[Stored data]

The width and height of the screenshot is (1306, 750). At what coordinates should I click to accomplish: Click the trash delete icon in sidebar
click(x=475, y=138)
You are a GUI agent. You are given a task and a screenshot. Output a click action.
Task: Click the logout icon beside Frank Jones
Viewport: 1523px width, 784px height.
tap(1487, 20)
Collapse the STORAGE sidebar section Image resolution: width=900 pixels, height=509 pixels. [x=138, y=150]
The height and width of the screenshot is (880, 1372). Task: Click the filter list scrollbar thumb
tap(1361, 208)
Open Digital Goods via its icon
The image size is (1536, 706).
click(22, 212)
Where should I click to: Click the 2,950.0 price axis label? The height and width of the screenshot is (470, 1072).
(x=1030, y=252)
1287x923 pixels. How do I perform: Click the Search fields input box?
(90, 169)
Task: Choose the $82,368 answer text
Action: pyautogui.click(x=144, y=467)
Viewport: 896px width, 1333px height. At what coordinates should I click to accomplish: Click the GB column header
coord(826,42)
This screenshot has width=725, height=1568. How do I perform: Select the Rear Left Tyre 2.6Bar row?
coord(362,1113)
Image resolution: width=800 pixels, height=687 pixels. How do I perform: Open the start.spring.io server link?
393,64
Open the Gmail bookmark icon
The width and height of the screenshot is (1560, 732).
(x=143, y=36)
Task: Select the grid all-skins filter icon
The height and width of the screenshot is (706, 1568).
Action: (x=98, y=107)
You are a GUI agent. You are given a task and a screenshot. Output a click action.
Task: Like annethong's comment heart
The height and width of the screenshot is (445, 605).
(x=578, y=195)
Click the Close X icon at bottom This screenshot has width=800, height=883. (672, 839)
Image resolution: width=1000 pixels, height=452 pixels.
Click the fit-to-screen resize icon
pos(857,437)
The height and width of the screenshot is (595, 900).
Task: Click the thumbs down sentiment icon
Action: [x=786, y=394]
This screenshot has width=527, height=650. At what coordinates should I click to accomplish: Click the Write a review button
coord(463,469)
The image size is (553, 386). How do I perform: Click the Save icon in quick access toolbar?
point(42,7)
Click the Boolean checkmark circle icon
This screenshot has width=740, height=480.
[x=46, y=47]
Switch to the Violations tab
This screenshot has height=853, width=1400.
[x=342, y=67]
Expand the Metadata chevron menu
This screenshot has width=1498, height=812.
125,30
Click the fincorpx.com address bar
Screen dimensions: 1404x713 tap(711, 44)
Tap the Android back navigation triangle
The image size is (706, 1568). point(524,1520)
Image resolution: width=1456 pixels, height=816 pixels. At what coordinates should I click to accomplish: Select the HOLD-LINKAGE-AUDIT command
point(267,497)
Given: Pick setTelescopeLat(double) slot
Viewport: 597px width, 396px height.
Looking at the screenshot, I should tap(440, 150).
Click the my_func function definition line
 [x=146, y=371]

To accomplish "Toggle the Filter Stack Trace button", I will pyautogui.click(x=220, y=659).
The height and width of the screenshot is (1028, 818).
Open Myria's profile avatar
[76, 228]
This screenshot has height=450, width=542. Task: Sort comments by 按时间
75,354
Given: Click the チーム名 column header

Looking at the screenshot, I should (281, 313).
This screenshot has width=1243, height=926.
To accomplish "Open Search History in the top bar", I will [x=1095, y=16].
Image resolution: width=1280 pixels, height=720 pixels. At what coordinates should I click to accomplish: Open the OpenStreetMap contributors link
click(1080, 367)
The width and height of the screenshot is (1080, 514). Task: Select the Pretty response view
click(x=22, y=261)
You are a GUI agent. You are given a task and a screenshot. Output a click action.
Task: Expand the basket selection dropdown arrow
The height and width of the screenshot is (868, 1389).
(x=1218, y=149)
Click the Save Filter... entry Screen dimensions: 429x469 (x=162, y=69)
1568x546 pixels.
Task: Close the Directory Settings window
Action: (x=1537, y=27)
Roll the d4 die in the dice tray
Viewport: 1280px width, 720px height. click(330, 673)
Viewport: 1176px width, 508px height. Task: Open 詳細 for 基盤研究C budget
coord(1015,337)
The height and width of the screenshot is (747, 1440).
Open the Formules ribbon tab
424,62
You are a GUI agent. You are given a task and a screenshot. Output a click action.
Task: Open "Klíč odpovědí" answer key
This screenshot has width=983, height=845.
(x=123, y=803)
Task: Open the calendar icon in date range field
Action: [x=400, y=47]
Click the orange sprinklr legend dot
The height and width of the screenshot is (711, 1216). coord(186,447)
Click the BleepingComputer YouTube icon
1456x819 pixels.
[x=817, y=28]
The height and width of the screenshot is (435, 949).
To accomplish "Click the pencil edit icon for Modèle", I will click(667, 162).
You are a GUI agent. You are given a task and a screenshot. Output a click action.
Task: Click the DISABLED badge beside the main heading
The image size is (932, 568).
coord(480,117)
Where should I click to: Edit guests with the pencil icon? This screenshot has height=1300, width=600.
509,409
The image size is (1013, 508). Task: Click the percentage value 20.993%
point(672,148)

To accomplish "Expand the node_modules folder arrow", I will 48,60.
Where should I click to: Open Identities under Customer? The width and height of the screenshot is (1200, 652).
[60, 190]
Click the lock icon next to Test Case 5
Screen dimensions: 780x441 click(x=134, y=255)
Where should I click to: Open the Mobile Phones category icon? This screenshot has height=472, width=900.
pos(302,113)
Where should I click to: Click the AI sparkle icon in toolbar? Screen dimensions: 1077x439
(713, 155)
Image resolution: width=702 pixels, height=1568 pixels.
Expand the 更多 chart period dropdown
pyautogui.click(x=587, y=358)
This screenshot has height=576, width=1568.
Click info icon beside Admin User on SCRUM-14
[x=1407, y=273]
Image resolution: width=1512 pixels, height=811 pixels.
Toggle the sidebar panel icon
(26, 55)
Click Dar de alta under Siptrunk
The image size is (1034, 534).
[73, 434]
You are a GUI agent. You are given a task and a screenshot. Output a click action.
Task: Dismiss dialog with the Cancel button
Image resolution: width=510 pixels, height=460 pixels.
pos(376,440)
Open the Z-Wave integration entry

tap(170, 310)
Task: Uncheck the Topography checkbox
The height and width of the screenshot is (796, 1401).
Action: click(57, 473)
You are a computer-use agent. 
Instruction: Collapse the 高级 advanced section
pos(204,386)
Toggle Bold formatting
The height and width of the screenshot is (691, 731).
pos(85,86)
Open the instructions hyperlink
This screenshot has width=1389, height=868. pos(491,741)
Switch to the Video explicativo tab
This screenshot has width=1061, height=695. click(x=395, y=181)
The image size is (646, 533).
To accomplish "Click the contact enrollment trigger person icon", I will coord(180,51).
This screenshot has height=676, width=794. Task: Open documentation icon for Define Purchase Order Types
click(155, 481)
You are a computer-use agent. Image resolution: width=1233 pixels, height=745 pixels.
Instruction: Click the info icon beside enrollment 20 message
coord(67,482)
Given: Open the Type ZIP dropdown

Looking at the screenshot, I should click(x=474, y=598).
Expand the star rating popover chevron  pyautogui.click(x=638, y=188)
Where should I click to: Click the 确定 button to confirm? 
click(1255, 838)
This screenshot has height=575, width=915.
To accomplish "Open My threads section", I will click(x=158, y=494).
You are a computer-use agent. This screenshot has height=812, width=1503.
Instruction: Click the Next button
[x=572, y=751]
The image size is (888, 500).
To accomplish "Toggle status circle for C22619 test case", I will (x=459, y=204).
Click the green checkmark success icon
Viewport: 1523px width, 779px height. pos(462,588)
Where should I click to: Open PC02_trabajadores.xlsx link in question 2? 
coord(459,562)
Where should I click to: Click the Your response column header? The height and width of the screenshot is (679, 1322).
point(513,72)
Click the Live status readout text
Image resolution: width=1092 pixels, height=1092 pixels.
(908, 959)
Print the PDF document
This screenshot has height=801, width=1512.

### REQUIRED WORK
This exercise needs each record retyped exactly as shown.

### WRITTEN SOLUTION
The width and height of the screenshot is (1306, 750). At what coordinates should I click to accomplish: Click the trash delete icon in sidebar
click(x=475, y=138)
You are a GUI agent. You are given a task and a screenshot. Output a click action.
Task: Click the logout icon beside Frank Jones
Viewport: 1523px width, 784px height.
tap(1487, 20)
Collapse the STORAGE sidebar section Image resolution: width=900 pixels, height=509 pixels. [x=138, y=150]
The height and width of the screenshot is (880, 1372). Task: Click the filter list scrollbar thumb
tap(1361, 208)
Open Digital Goods via its icon
The image size is (1536, 706).
click(22, 212)
Where should I click to: Click the 2,950.0 price axis label? The height and width of the screenshot is (470, 1072).
(x=1030, y=252)
1287x923 pixels. How do I perform: Click the Search fields input box?
(90, 169)
Task: Choose the $82,368 answer text
Action: pyautogui.click(x=144, y=467)
Viewport: 896px width, 1333px height. At what coordinates should I click to accomplish: Click the GB column header
coord(826,42)
This screenshot has width=725, height=1568. How do I perform: Select the Rear Left Tyre 2.6Bar row?
coord(362,1113)
Image resolution: width=800 pixels, height=687 pixels. How do I perform: Open the start.spring.io server link?
393,64
Open the Gmail bookmark icon
The width and height of the screenshot is (1560, 732).
(x=143, y=36)
Task: Select the grid all-skins filter icon
The height and width of the screenshot is (706, 1568).
Action: (x=98, y=107)
You are a GUI agent. You are given a task and a screenshot. Output a click action.
Task: Like annethong's comment heart
The height and width of the screenshot is (445, 605).
(x=578, y=195)
Click the Close X icon at bottom This screenshot has width=800, height=883. (672, 839)
Image resolution: width=1000 pixels, height=452 pixels.
Click the fit-to-screen resize icon
pos(857,437)
The height and width of the screenshot is (595, 900).
Task: Click the thumbs down sentiment icon
Action: [x=786, y=394]
This screenshot has width=527, height=650. At what coordinates should I click to accomplish: Click the Write a review button
coord(463,469)
The image size is (553, 386). How do I perform: Click the Save icon in quick access toolbar?
point(42,7)
Click the Boolean checkmark circle icon
This screenshot has width=740, height=480.
[x=46, y=47]
Switch to the Violations tab
This screenshot has height=853, width=1400.
[x=342, y=67]
Expand the Metadata chevron menu
This screenshot has width=1498, height=812.
125,30
Click the fincorpx.com address bar
Screen dimensions: 1404x713 tap(711, 44)
Tap the Android back navigation triangle
The image size is (706, 1568). point(524,1520)
Image resolution: width=1456 pixels, height=816 pixels. At what coordinates should I click to accomplish: Select the HOLD-LINKAGE-AUDIT command
point(267,497)
Given: Pick setTelescopeLat(double) slot
Viewport: 597px width, 396px height.
Looking at the screenshot, I should tap(440, 150).
Click the my_func function definition line
 [x=146, y=371]

To accomplish "Toggle the Filter Stack Trace button", I will pyautogui.click(x=220, y=659).
The height and width of the screenshot is (1028, 818).
Open Myria's profile avatar
[76, 228]
This screenshot has height=450, width=542. Task: Sort comments by 按时间
75,354
Given: Click the チーム名 column header

Looking at the screenshot, I should (281, 313).
This screenshot has width=1243, height=926.
To accomplish "Open Search History in the top bar", I will [x=1095, y=16].
Image resolution: width=1280 pixels, height=720 pixels. At what coordinates should I click to accomplish: Open the OpenStreetMap contributors link
click(1080, 367)
The width and height of the screenshot is (1080, 514). Task: Select the Pretty response view
click(x=22, y=261)
You are a GUI agent. You are given a task and a screenshot. Output a click action.
Task: Expand the basket selection dropdown arrow
The height and width of the screenshot is (868, 1389).
(x=1218, y=149)
Click the Save Filter... entry Screen dimensions: 429x469 (x=162, y=69)
1568x546 pixels.
Task: Close the Directory Settings window
Action: (x=1537, y=27)
Roll the d4 die in the dice tray
Viewport: 1280px width, 720px height. click(330, 673)
Viewport: 1176px width, 508px height. Task: Open 詳細 for 基盤研究C budget
coord(1015,337)
The height and width of the screenshot is (747, 1440).
Open the Formules ribbon tab
424,62
You are a GUI agent. You are given a task and a screenshot. Output a click action.
Task: Open "Klíč odpovědí" answer key
This screenshot has width=983, height=845.
(x=123, y=803)
Task: Open the calendar icon in date range field
Action: [x=400, y=47]
Click the orange sprinklr legend dot
The height and width of the screenshot is (711, 1216). coord(186,447)
Click the BleepingComputer YouTube icon
1456x819 pixels.
[x=817, y=28]
The height and width of the screenshot is (435, 949).
To accomplish "Click the pencil edit icon for Modèle", I will click(667, 162).
You are a GUI agent. You are given a task and a screenshot. Output a click action.
Task: Click the DISABLED badge beside the main heading
The image size is (932, 568).
coord(480,117)
Where should I click to: Edit guests with the pencil icon? This screenshot has height=1300, width=600.
509,409
The image size is (1013, 508). Task: Click the percentage value 20.993%
point(672,148)

To accomplish "Expand the node_modules folder arrow", I will 48,60.
Where should I click to: Open Identities under Customer? The width and height of the screenshot is (1200, 652).
[60, 190]
Click the lock icon next to Test Case 5
Screen dimensions: 780x441 click(x=134, y=255)
Where should I click to: Open the Mobile Phones category icon? This screenshot has height=472, width=900.
pos(302,113)
Where should I click to: Click the AI sparkle icon in toolbar? Screen dimensions: 1077x439
(713, 155)
Image resolution: width=702 pixels, height=1568 pixels.
Expand the 更多 chart period dropdown
pyautogui.click(x=587, y=358)
This screenshot has height=576, width=1568.
Click info icon beside Admin User on SCRUM-14
[x=1407, y=273]
Image resolution: width=1512 pixels, height=811 pixels.
Toggle the sidebar panel icon
(26, 55)
Click Dar de alta under Siptrunk
The image size is (1034, 534).
[73, 434]
You are a GUI agent. You are given a task and a screenshot. Output a click action.
Task: Dismiss dialog with the Cancel button
Image resolution: width=510 pixels, height=460 pixels.
pos(376,440)
Open the Z-Wave integration entry

tap(170, 310)
Task: Uncheck the Topography checkbox
The height and width of the screenshot is (796, 1401).
Action: click(57, 473)
You are a computer-use agent. 
Instruction: Collapse the 高级 advanced section
pos(204,386)
Toggle Bold formatting
The height and width of the screenshot is (691, 731).
pos(85,86)
Open the instructions hyperlink
This screenshot has width=1389, height=868. pos(491,741)
Switch to the Video explicativo tab
This screenshot has width=1061, height=695. click(x=395, y=181)
The image size is (646, 533).
To accomplish "Click the contact enrollment trigger person icon", I will coord(180,51).
This screenshot has height=676, width=794. Task: Open documentation icon for Define Purchase Order Types
click(155, 481)
You are a computer-use agent. Image resolution: width=1233 pixels, height=745 pixels.
Instruction: Click the info icon beside enrollment 20 message
coord(67,482)
Given: Open the Type ZIP dropdown

Looking at the screenshot, I should click(x=474, y=598).
Expand the star rating popover chevron  pyautogui.click(x=638, y=188)
Where should I click to: Click the 确定 button to confirm? 
click(1255, 838)
This screenshot has height=575, width=915.
To accomplish "Open My threads section", I will click(x=158, y=494).
You are a computer-use agent. This screenshot has height=812, width=1503.
Instruction: Click the Next button
[x=572, y=751]
The image size is (888, 500).
To accomplish "Toggle status circle for C22619 test case", I will (x=459, y=204).
Click the green checkmark success icon
Viewport: 1523px width, 779px height. pos(462,588)
Where should I click to: Open PC02_trabajadores.xlsx link in question 2? 
coord(459,562)
Where should I click to: Click the Your response column header? The height and width of the screenshot is (679, 1322).
point(513,72)
Click the Live status readout text
Image resolution: width=1092 pixels, height=1092 pixels.
(908, 959)
Print the PDF document
This screenshot has height=801, width=1512.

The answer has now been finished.